Put this sentence from the passage on optic canal mucocoeles into Spanish: "Surgical decompression is the treatment of choice for optic canal mucocoeles."

**Document passage:**
=== Begin Enclosure ===

Mucocoeles involving the optic canal are extremely rare. Optic canal mucocoele is an ophthalmological emergency, since, without effective management, complete visual loss may develop within a few days. Two reported cases of a mucocoele originating in the anterior clinoid process can be found from the literature.1 Both cases demonstrated bilateral pneumatisation of the anterior clinoid. The first patient developed severe visual loss with minimal recovery after surgery. The second patient, who declined surgery, had a recurrence of symptoms, resulting in optic atrophy. Another case report revealed significant visual improvement from 20/400 to 20/20 after surgery.2 Again, this patient had bilateral pneumatisation of the anterior clinoid, very similar to our presented case. The cause of the mucocoele formation is uncertain, since there is no known ostium to become obstructed. Cystic degeneration or secondary inflammation is the proposed mechanism.1 Pneumatisation of the sphenoid sinus can extend into the anterior clinoid. We believe that pre-existing anterior clinoid pneumatisation with secondary inflammation or degeneration rather than osteum obstruction is the cause of anterior clinoid mucocoele.
The optic strut is a segment of bone that joins the lesser wing of the sphenoid to the body of the sphenoid bone and forms the inferior and lateral walls of the optic canal, thus separating the canal from the superior orbital fissure.3 Thus, symptoms and signs from a lesion within the strut, such as mucocoele, may affect structures of the optic canal and the superior orbital fissure, simulating an orbital apex syndrome. Our case showed severe dysfunction of the left optic nerve and signs consistent with mild compression of the left cranial nerves V(1) and VI.
The differential diagnosis includes mucocoeles of the sphenoid sinus, retrobulbar neuritis, and space occupying tumours such as craniopharyngioma, Rathke cleft cyst, pituitary adenoma, epidermoid cyst and carcinoma, cholesteatoma, meningioma, lymphoid tumour, optic glioma, and arachnoid cyst.2-4 Reports of similar lesions are initially diagnosed as acute retrobulbar neuritis.2 3However the prevalence of retrobulbar neuritis in patients older than 60 is low. Tumour is considered unlikely in these cases because radiological studies reveal a lesion originating from within the optic canal and not from the brain parenchyma or meninges.
Surgical decompression is the treatment of choice for optic canal mucocoeles. For medial compression of the canal, a variety of otolaryngological external and internal approaches may be utilised. In this case, however, with mucocoele involving the lateral wall of the optic canal principally, the transcranial approach is preferred. A delay in surgery of more than 7–10 days after the onset of visual dysfunction is often associated with poor visual prognosis.2
We emphasise the importance of imaging in the evaluation of patients with atypical “optic neuritis.” Inappropriate age for onset of demyelinating disease is a general concern that should lead to additional examination. However, the importance of other subtle cranial neuropathies may help identify a lesion not only of the orbital apex but also of the optic structure which straddles the superior orbital fissure and the optic canal. Prompt diagnosis and surgical intervention may improve the visual outcome in these patients.

=== End Enclosure ===

**Excerpted data:**
=== Begin Enclosure ===

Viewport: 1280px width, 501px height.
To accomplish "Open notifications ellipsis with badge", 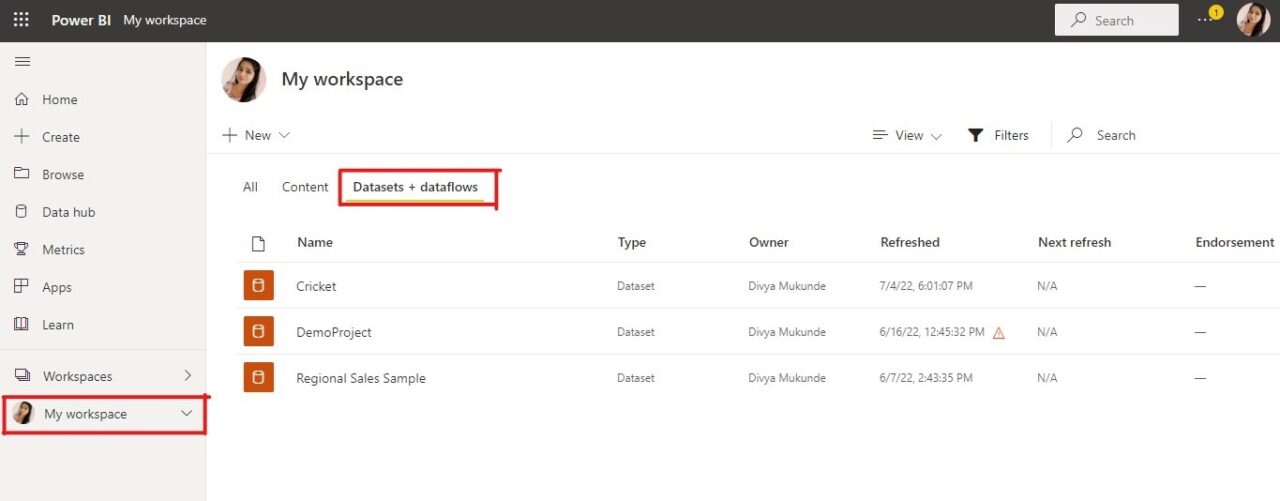I will [x=1206, y=19].
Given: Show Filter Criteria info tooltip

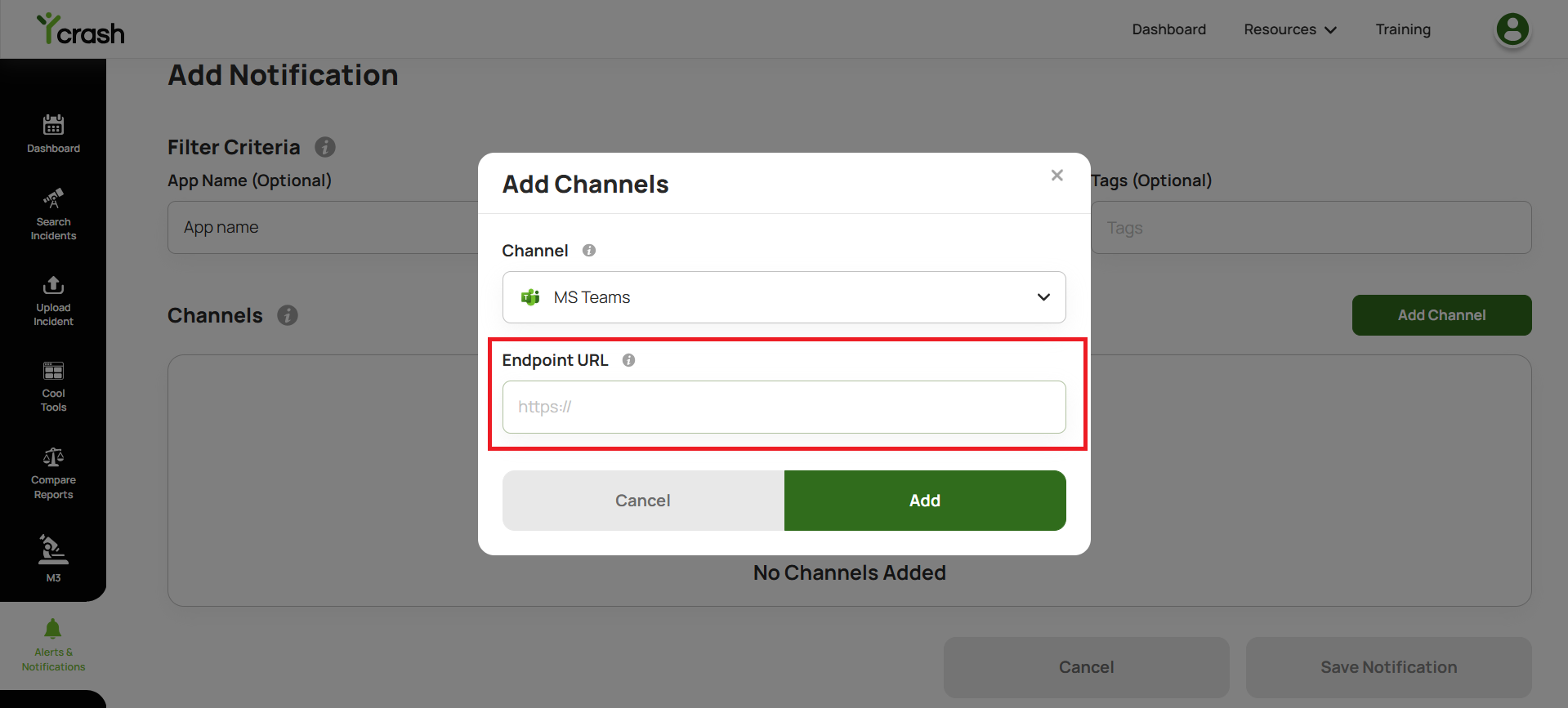Looking at the screenshot, I should [325, 147].
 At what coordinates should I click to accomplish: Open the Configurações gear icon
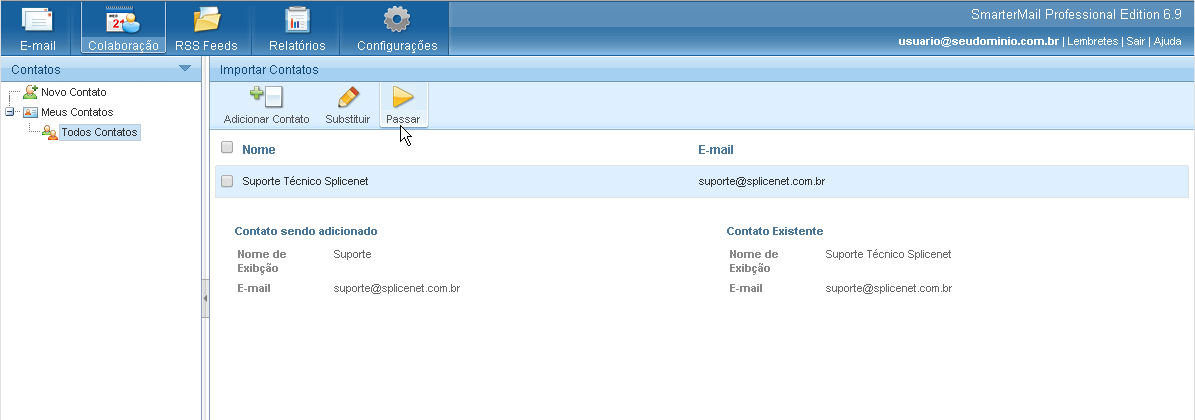click(397, 20)
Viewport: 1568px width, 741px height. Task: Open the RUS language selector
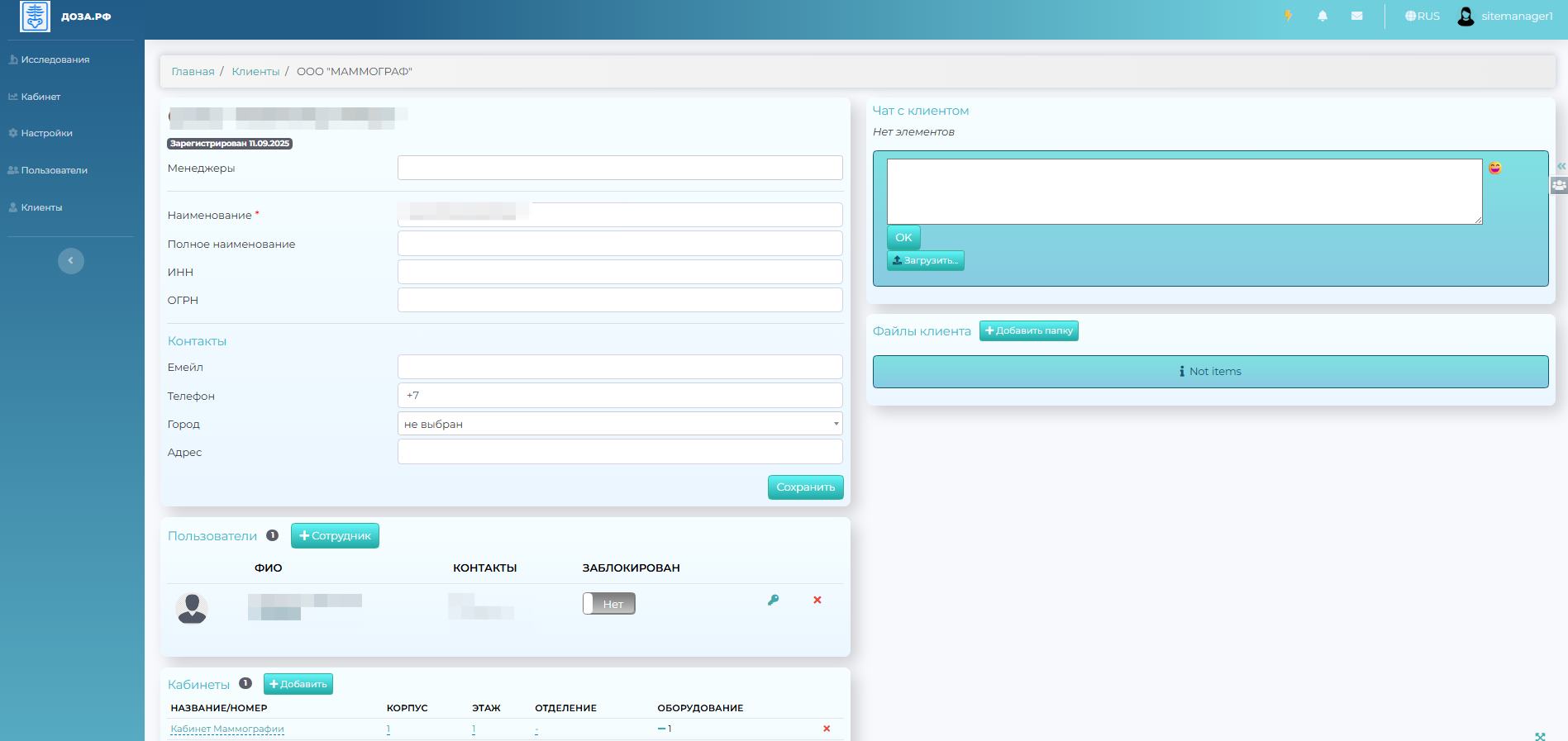click(1422, 16)
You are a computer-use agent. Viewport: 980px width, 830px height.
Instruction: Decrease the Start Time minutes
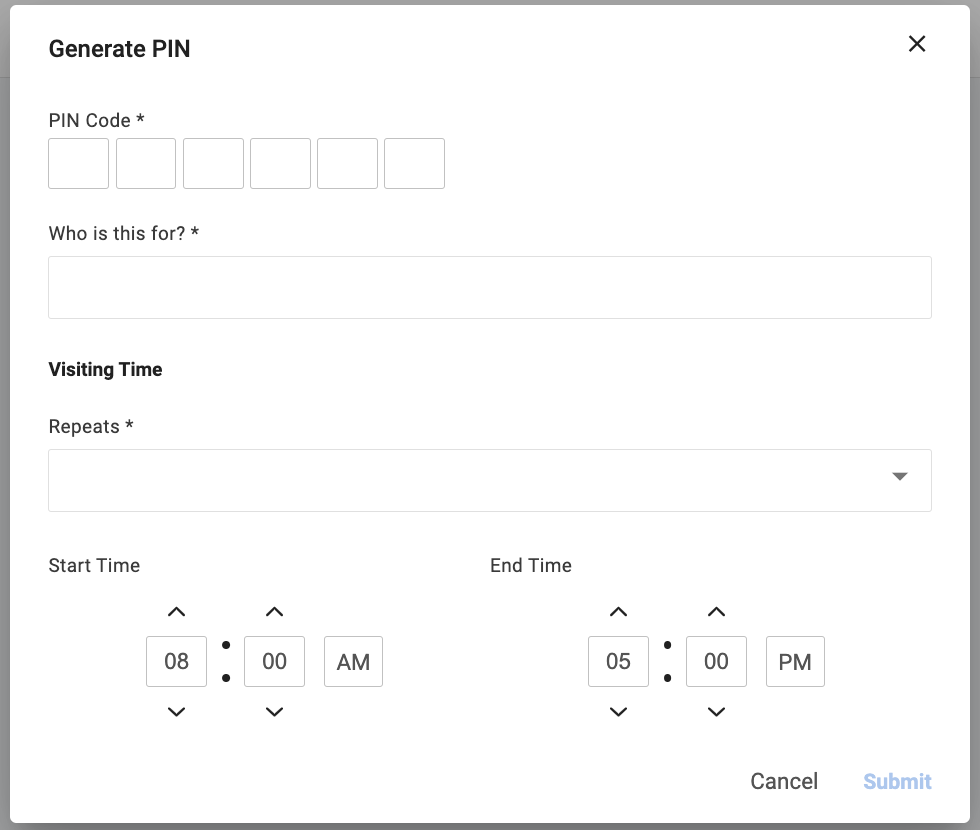(274, 712)
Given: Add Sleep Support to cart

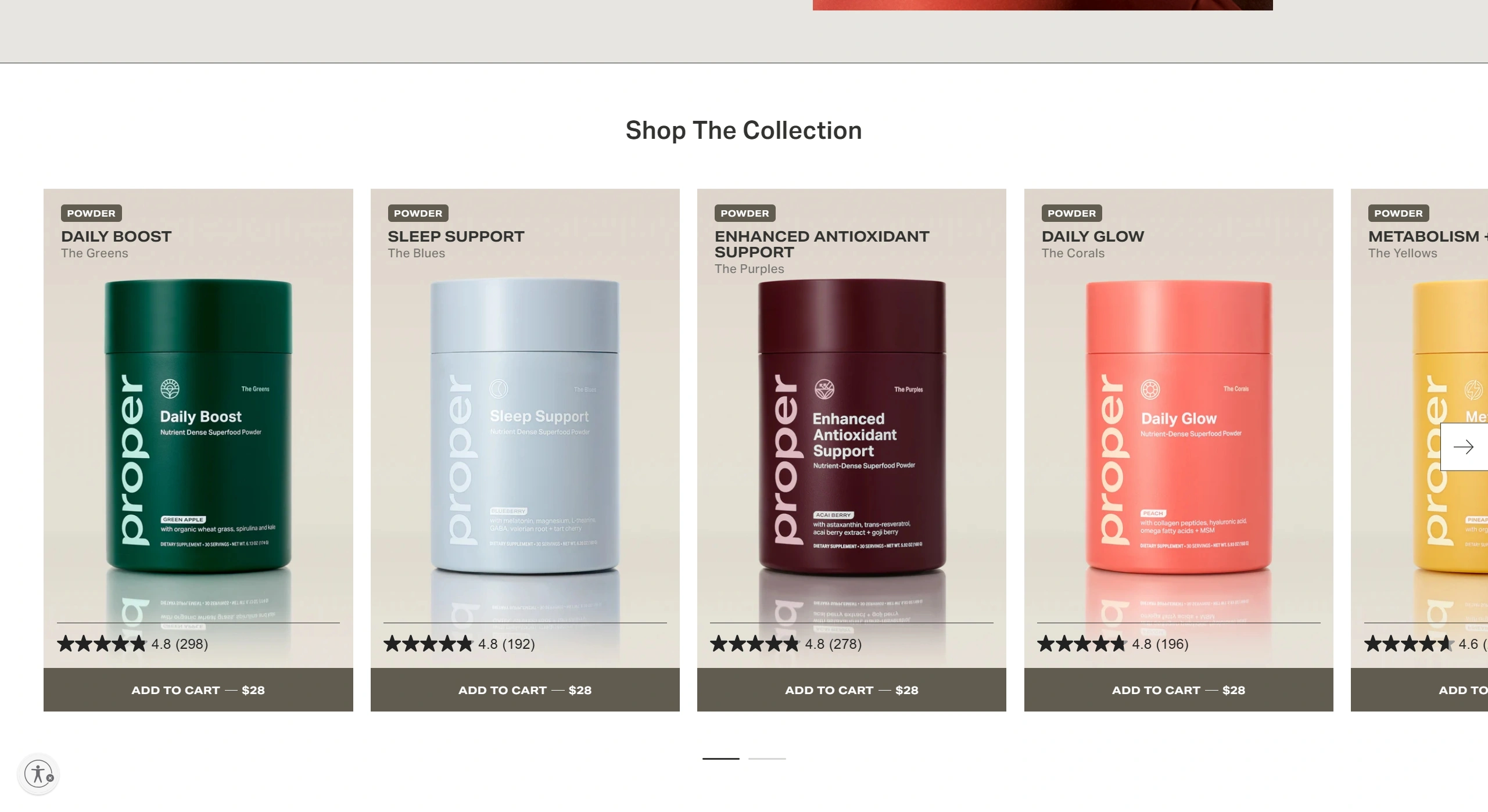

=== End Enclosure ===

**Task output:**
La descompresión quirúrgica es el tratamiento de elección para los mucoceles del canal óptico.